Cependant la pensée que ce vénérable domaine, fondé par des Hennezel, allait
passer dans une autre famille, et
aussi le désir de reprendre pied après trois siècles d'éloignement dans la
forêt ancestrale, me faisaient ardemment regretter
La
saison était rude et le voyage peu aisé. Mon oncle Paul de Hennezel s'offrit
pour accompagner la voyageuse. Tous deux partirent sans retard et un soir au
début de février (7 février 1911) ils
débarquèrent à Darney. Ils
logèrent à l' hôtel de l'Éléphant, auberge dont le confort datait
probablement d'un siècle, chambres sales et d'un primitif surprenant,
nourriture immangeable etc... Le lendemain, les deux voyageurs guidés par un
homme d'affaires du pays, montent dans une voiture de louage et par des chemins
boueux et défoncés qui paraissaient presque impraticables à ma femme (c'est
la route Belrupt - la Bataille) ils arrivent à la Pille. L'éloignement de
cette propriété perdue dans une vallée étroite et sauvage, la sévérité de
la forêt dénudée et les rigueurs du climat, auraient du décourager tout de
suite les visiteurs. Cependant ils sont pris, comme je l'avais été dix ans
auparavant, par le charme de la vieille maison. Ils l'inspectent de bas en haut,
mon oncle note la disposition intérieure du logis. Un corridor central où se
trouve l'escalier, douze belles pièces presque carrées, six au
rez-de-chaussée, dix à l'étage, celles des angles éclairées par deux
fenêtres à petits carreaux.
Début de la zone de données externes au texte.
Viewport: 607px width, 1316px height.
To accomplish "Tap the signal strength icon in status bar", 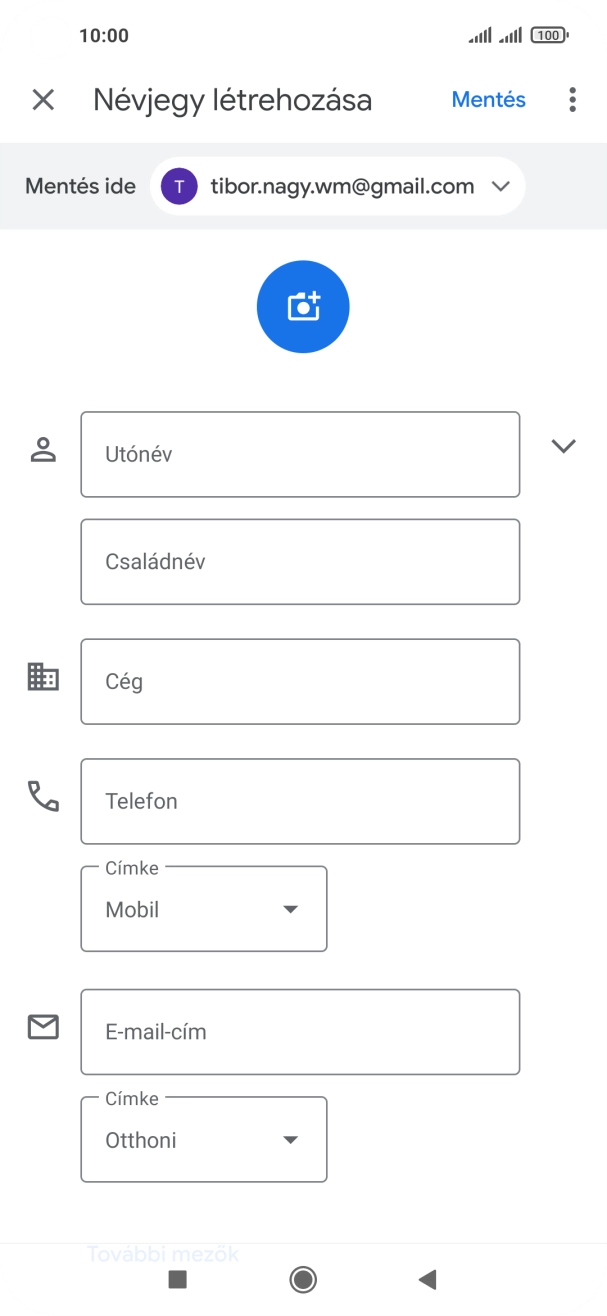I will (x=478, y=34).
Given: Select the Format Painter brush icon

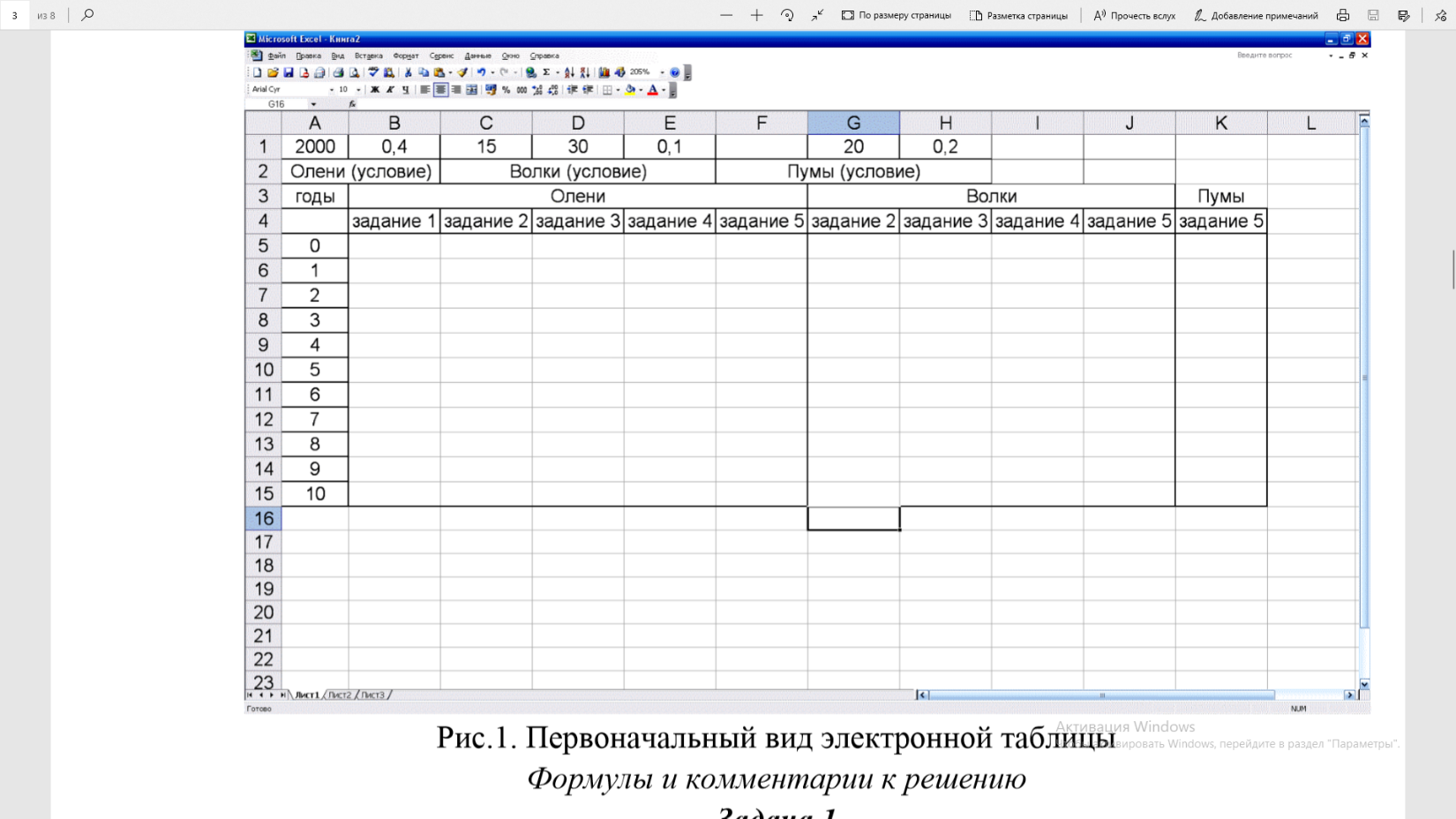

Sous la toiture, un vaste grenier qu'éclairent
douze lucarnes rondes, pratiquées dans l'épaisseur des murs, suivant le style
du pays, elles pourraient presque permettre d'aménager de petites chambres dans
ce grenier.
Mon
oncle indique soigneusement dans chaque pièce les vestiges anciens et
intéressants, boiseries, placards à moulures, cheminées sculptées,
carrelages et planchers. Tout cela est d'ailleurs dénué de prétention et
extrêmement modeste. L'orientation de cette maison carrée, sa distinction
pratique, ses pièces assez vastes semblent agréables à ma femme. Mais combien
aussi lui parait rustique l'intérieur du logis auquel manque le confort le
plus rudimentaire et où, tout est plus ou moins délabré. A l'extérieur aussi,
maison, jardins et dépendances sont dans un état d'entretien déplorable. A ma
femme habituée aux intérieurs confortables et pratiques du nord de la France,
tout semble à refaire dans la propriété pour la rendre, sinon luxueuse, tout
au moins habitable.
Il
faut évidemment envisager des dépenses assez considérables, pour mettre la
Pille suffisamment en état, si l'on veut que nous puissions y séjourner
quelques semaines pendant la belle saison. Cette perspective devait limiter le
prix d'acquisition que nous donnions au notaire.
Le
vieux domaine nous échappa et fut adjugé le 14 février suivant, à Mmes
Varlot et Magagnosc. Mon oncle rapporta de cette fugue en Lorraine, un plan de
la Pille, crayonné sur place. J'ai eu la surprise d'en retrouver, en 1919, dans
les décombres de nos ruines du Laonnois, un fragment déchiré et souillé
d'humidité....je le conserve encore.